# Provided entries start

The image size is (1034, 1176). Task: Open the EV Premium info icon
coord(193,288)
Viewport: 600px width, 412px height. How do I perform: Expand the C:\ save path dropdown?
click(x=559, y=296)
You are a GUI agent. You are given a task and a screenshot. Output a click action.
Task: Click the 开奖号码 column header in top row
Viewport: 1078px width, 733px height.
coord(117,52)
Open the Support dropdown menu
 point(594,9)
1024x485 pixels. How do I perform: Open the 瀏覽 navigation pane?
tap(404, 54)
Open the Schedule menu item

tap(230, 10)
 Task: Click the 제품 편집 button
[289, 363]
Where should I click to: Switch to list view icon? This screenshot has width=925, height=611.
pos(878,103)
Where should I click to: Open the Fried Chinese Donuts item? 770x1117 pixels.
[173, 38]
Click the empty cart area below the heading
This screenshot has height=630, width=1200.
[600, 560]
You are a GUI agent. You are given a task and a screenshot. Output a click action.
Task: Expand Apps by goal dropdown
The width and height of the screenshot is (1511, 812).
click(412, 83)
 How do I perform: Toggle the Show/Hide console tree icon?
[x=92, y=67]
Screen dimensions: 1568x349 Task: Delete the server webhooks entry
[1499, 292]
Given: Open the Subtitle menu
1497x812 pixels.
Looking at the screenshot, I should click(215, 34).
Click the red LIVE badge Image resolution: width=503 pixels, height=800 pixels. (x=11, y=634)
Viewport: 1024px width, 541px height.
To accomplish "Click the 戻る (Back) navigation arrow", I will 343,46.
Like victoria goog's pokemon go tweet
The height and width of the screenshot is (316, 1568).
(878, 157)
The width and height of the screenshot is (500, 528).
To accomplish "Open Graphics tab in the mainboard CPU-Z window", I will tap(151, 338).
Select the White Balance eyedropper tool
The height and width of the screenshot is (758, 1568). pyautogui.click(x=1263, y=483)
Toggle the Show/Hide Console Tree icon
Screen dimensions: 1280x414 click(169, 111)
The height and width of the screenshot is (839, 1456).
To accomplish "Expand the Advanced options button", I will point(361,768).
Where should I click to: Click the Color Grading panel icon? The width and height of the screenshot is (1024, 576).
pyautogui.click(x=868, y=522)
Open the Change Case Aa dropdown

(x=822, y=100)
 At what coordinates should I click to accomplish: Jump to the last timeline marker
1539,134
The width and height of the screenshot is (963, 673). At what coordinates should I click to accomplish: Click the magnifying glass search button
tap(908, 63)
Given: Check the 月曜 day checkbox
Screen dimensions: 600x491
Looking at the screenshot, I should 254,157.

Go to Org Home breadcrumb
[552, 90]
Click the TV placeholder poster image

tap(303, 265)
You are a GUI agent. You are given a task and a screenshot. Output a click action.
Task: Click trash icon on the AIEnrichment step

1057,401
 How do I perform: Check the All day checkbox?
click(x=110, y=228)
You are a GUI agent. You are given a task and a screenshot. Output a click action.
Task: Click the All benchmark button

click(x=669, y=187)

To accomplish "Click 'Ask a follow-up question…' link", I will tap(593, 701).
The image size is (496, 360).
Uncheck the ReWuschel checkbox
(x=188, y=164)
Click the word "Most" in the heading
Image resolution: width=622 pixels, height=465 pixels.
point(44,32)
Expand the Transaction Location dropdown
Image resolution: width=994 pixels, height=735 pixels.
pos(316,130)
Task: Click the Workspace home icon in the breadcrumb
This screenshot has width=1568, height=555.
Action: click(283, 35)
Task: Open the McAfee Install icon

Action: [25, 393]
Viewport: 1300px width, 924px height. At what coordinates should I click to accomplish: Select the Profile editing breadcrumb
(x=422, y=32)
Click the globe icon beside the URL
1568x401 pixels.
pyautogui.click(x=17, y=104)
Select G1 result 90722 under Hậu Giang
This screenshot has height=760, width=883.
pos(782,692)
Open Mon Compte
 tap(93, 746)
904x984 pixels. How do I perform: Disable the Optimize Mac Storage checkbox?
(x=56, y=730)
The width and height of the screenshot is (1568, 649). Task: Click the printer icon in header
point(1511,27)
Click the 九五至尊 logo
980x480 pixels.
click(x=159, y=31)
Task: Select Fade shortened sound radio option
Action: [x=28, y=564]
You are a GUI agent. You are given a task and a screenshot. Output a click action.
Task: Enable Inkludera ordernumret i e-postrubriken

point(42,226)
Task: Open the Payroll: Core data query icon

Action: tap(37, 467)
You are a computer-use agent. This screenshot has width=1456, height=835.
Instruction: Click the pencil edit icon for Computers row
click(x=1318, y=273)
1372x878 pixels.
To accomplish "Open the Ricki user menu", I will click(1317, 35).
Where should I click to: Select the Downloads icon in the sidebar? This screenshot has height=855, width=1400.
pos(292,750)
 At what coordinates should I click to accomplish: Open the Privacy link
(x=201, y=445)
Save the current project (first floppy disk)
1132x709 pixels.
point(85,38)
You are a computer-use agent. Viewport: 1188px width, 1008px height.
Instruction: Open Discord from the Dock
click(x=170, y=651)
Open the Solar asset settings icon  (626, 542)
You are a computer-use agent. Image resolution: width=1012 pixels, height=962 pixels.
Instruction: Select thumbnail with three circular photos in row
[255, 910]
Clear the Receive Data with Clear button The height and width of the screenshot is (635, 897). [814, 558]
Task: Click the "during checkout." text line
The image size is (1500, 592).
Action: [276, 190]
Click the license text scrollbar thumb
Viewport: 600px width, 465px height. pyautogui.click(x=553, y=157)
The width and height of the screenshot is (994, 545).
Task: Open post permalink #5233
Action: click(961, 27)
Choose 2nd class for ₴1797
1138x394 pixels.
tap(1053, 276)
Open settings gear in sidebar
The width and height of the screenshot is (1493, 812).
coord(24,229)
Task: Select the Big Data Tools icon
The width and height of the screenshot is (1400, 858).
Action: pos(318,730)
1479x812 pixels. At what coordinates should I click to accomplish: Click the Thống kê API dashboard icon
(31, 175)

# Provided entries end

• To do:
Format every line above as a Markdown table with the columns No. and Line, one numbered row per line, and leave out the blank lines.

• Result:
| No. | Line |
|---|---|
| 1 | The image size is (1034, 1176). Task: Open the EV Premium info icon |
| 2 | coord(193,288) |
| 3 | Viewport: 600px width, 412px height. How do I perform: Expand the C:\ save path dropdown? |
| 4 | click(x=559, y=296) |
| 5 | You are a GUI agent. You are given a task and a screenshot. Output a click action. |
| 6 | Task: Click the 开奖号码 column header in top row |
| 7 | Viewport: 1078px width, 733px height. |
| 8 | coord(117,52) |
| 9 | Open the Support dropdown menu |
| 10 |  point(594,9) |
| 11 | 1024x485 pixels. How do I perform: Open the 瀏覽 navigation pane? |
| 12 | tap(404, 54) |
| 13 | Open the Schedule menu item |
| 14 | tap(230, 10) |
| 15 |  Task: Click the 제품 편집 button |
| 16 | [289, 363] |
| 17 | Where should I click to: Switch to list view icon? This screenshot has width=925, height=611. |
| 18 | pos(878,103) |
| 19 | Where should I click to: Open the Fried Chinese Donuts item? 770x1117 pixels. |
| 20 | [173, 38] |
| 21 | Click the empty cart area below the heading |
| 22 | This screenshot has height=630, width=1200. |
| 23 | [600, 560] |
| 24 | You are a GUI agent. You are given a task and a screenshot. Output a click action. |
| 25 | Task: Expand Apps by goal dropdown |
| 26 | The width and height of the screenshot is (1511, 812). |
| 27 | click(412, 83) |
| 28 |  How do I perform: Toggle the Show/Hide console tree icon? |
| 29 | [x=92, y=67] |
| 30 | Screen dimensions: 1568x349 Task: Delete the server webhooks entry |
| 31 | [1499, 292] |
| 32 | Given: Open the Subtitle menu |
| 33 | 1497x812 pixels. |
| 34 | Looking at the screenshot, I should click(215, 34). |
| 35 | Click the red LIVE badge Image resolution: width=503 pixels, height=800 pixels. (x=11, y=634) |
| 36 | Viewport: 1024px width, 541px height. |
| 37 | To accomplish "Click the 戻る (Back) navigation arrow", I will 343,46. |
| 38 | Like victoria goog's pokemon go tweet |
| 39 | The height and width of the screenshot is (316, 1568). |
| 40 | (878, 157) |
| 41 | The width and height of the screenshot is (500, 528). |
| 42 | To accomplish "Open Graphics tab in the mainboard CPU-Z window", I will tap(151, 338). |
| 43 | Select the White Balance eyedropper tool |
| 44 | The height and width of the screenshot is (758, 1568). pyautogui.click(x=1263, y=483) |
| 45 | Toggle the Show/Hide Console Tree icon |
| 46 | Screen dimensions: 1280x414 click(169, 111) |
| 47 | The height and width of the screenshot is (839, 1456). |
| 48 | To accomplish "Expand the Advanced options button", I will point(361,768). |
| 49 | Where should I click to: Click the Color Grading panel icon? The width and height of the screenshot is (1024, 576). |
| 50 | pyautogui.click(x=868, y=522) |
| 51 | Open the Change Case Aa dropdown |
| 52 | (x=822, y=100) |
| 53 |  At what coordinates should I click to accomplish: Jump to the last timeline marker |
| 54 | 1539,134 |
| 55 | The width and height of the screenshot is (963, 673). At what coordinates should I click to accomplish: Click the magnifying glass search button |
| 56 | tap(908, 63) |
| 57 | Given: Check the 月曜 day checkbox |
| 58 | Screen dimensions: 600x491 |
| 59 | Looking at the screenshot, I should 254,157. |
| 60 | Go to Org Home breadcrumb |
| 61 | [552, 90] |
| 62 | Click the TV placeholder poster image |
| 63 | tap(303, 265) |
| 64 | You are a GUI agent. You are given a task and a screenshot. Output a click action. |
| 65 | Task: Click trash icon on the AIEnrichment step |
| 66 | 1057,401 |
| 67 |  How do I perform: Check the All day checkbox? |
| 68 | click(x=110, y=228) |
| 69 | You are a GUI agent. You are given a task and a screenshot. Output a click action. |
| 70 | Task: Click the All benchmark button |
| 71 | click(x=669, y=187) |
| 72 | To accomplish "Click 'Ask a follow-up question…' link", I will tap(593, 701). |
| 73 | The image size is (496, 360). |
| 74 | Uncheck the ReWuschel checkbox |
| 75 | (x=188, y=164) |
| 76 | Click the word "Most" in the heading |
| 77 | Image resolution: width=622 pixels, height=465 pixels. |
| 78 | point(44,32) |
| 79 | Expand the Transaction Location dropdown |
| 80 | Image resolution: width=994 pixels, height=735 pixels. |
| 81 | pos(316,130) |
| 82 | Task: Click the Workspace home icon in the breadcrumb |
| 83 | This screenshot has width=1568, height=555. |
| 84 | Action: click(283, 35) |
| 85 | Task: Open the McAfee Install icon |
| 86 | Action: [25, 393] |
| 87 | Viewport: 1300px width, 924px height. At what coordinates should I click to accomplish: Select the Profile editing breadcrumb |
| 88 | (x=422, y=32) |
| 89 | Click the globe icon beside the URL |
| 90 | 1568x401 pixels. |
| 91 | pyautogui.click(x=17, y=104) |
| 92 | Select G1 result 90722 under Hậu Giang |
| 93 | This screenshot has height=760, width=883. |
| 94 | pos(782,692) |
| 95 | Open Mon Compte |
| 96 |  tap(93, 746) |
| 97 | 904x984 pixels. How do I perform: Disable the Optimize Mac Storage checkbox? |
| 98 | (x=56, y=730) |
| 99 | The width and height of the screenshot is (1568, 649). Task: Click the printer icon in header |
| 100 | point(1511,27) |
| 101 | Click the 九五至尊 logo |
| 102 | 980x480 pixels. |
| 103 | click(x=159, y=31) |
| 104 | Task: Select Fade shortened sound radio option |
| 105 | Action: [x=28, y=564] |
| 106 | You are a GUI agent. You are given a task and a screenshot. Output a click action. |
| 107 | Task: Enable Inkludera ordernumret i e-postrubriken |
| 108 | point(42,226) |
| 109 | Task: Open the Payroll: Core data query icon |
| 110 | Action: tap(37, 467) |
| 111 | You are a computer-use agent. This screenshot has width=1456, height=835. |
| 112 | Instruction: Click the pencil edit icon for Computers row |
| 113 | click(x=1318, y=273) |
| 114 | 1372x878 pixels. |
| 115 | To accomplish "Open the Ricki user menu", I will click(1317, 35). |
| 116 | Where should I click to: Select the Downloads icon in the sidebar? This screenshot has height=855, width=1400. |
| 117 | pos(292,750) |
| 118 |  At what coordinates should I click to accomplish: Open the Privacy link |
| 119 | (x=201, y=445) |
| 120 | Save the current project (first floppy disk) |
| 121 | 1132x709 pixels. |
| 122 | point(85,38) |
| 123 | You are a computer-use agent. Viewport: 1188px width, 1008px height. |
| 124 | Instruction: Open Discord from the Dock |
| 125 | click(x=170, y=651) |
| 126 | Open the Solar asset settings icon  (626, 542) |
| 127 | You are a computer-use agent. Image resolution: width=1012 pixels, height=962 pixels. |
| 128 | Instruction: Select thumbnail with three circular photos in row |
| 129 | [255, 910] |
| 130 | Clear the Receive Data with Clear button The height and width of the screenshot is (635, 897). [814, 558] |
| 131 | Task: Click the "during checkout." text line |
| 132 | The image size is (1500, 592). |
| 133 | Action: [276, 190] |
| 134 | Click the license text scrollbar thumb |
| 135 | Viewport: 600px width, 465px height. pyautogui.click(x=553, y=157) |
| 136 | The width and height of the screenshot is (994, 545). |
| 137 | Task: Open post permalink #5233 |
| 138 | Action: click(961, 27) |
| 139 | Choose 2nd class for ₴1797 |
| 140 | 1138x394 pixels. |
| 141 | tap(1053, 276) |
| 142 | Open settings gear in sidebar |
| 143 | The width and height of the screenshot is (1493, 812). |
| 144 | coord(24,229) |
| 145 | Task: Select the Big Data Tools icon |
| 146 | The width and height of the screenshot is (1400, 858). |
| 147 | Action: pos(318,730) |
| 148 | 1479x812 pixels. At what coordinates should I click to accomplish: Click the Thống kê API dashboard icon |
| 149 | (31, 175) |